- Request -
Locate every line in the rows below that contains the string "badge", and copy each of those lines in full.

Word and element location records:
___
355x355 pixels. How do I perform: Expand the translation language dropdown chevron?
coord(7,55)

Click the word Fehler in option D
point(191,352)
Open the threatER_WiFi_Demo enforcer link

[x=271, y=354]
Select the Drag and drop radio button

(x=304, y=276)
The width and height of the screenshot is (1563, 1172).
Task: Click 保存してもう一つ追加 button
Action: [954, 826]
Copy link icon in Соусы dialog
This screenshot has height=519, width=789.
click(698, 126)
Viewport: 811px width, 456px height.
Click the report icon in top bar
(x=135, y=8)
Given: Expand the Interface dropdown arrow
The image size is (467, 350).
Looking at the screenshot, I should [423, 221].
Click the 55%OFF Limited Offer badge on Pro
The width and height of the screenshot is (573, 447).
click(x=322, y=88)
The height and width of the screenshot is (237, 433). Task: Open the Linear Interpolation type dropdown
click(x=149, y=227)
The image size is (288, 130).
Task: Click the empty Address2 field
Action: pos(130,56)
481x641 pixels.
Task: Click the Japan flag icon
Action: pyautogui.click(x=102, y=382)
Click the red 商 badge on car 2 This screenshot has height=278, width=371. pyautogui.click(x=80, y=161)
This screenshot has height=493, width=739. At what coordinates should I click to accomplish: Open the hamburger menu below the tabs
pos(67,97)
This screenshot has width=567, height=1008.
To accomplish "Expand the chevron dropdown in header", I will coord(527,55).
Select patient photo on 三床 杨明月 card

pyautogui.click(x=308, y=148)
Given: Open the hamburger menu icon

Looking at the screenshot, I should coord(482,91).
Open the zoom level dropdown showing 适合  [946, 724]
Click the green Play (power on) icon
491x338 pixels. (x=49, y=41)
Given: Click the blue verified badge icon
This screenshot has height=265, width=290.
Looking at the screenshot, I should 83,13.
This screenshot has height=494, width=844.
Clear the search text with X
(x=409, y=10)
___
- The reply -
Click the 55%OFF Limited Offer badge on Pro
Click the red 商 badge on car 2 This screenshot has height=278, width=371. pyautogui.click(x=80, y=161)
Given: Click the blue verified badge icon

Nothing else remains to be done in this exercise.